Clinton claims that as president she could take these steps without the consent of a Congress that will likely be controlled by climate denialists. She would likely exercise powers under the Clean Air Act to issue sector-specific emission limits on airlines, oil and gas facilities, and cement manufacturers—the approach favoured by Canada’s former Conservative government.
But, the newspaper adds: “Mrs.
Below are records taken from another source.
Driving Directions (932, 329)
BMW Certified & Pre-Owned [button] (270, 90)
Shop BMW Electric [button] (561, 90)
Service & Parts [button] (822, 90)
Clinton has avoided mention of the one policy that economists widely see as the most effective way to tackle climate change: putting a price or tax on carbon dioxide emissions.”
“It’s possible, theoretically, to do all this without a price on carbon,” said David Victor, director of the UC San Diego Laboratory on International Law and Regulation, but “it’s hard to see how.
“The problem is, she knows the politics are toxic,” Victor adds. Like Canada’s Conservatives, many U.S. Republicans remain fiercely opposed to what they describe (contrary to experience) as a new tax that would hurt the economy.
“The overwhelming view of the people who have looked at this,” Jessica Tuchman Mathews, a past-president of the Carnegie Endowment for International Peace, told the paper, “is that there’s no way to get to the 2050 goal, and probably the near-term goal, without a carbon price. At the very least, it would be like attempting to climb a very steep mountain with one leg tied behind your back.”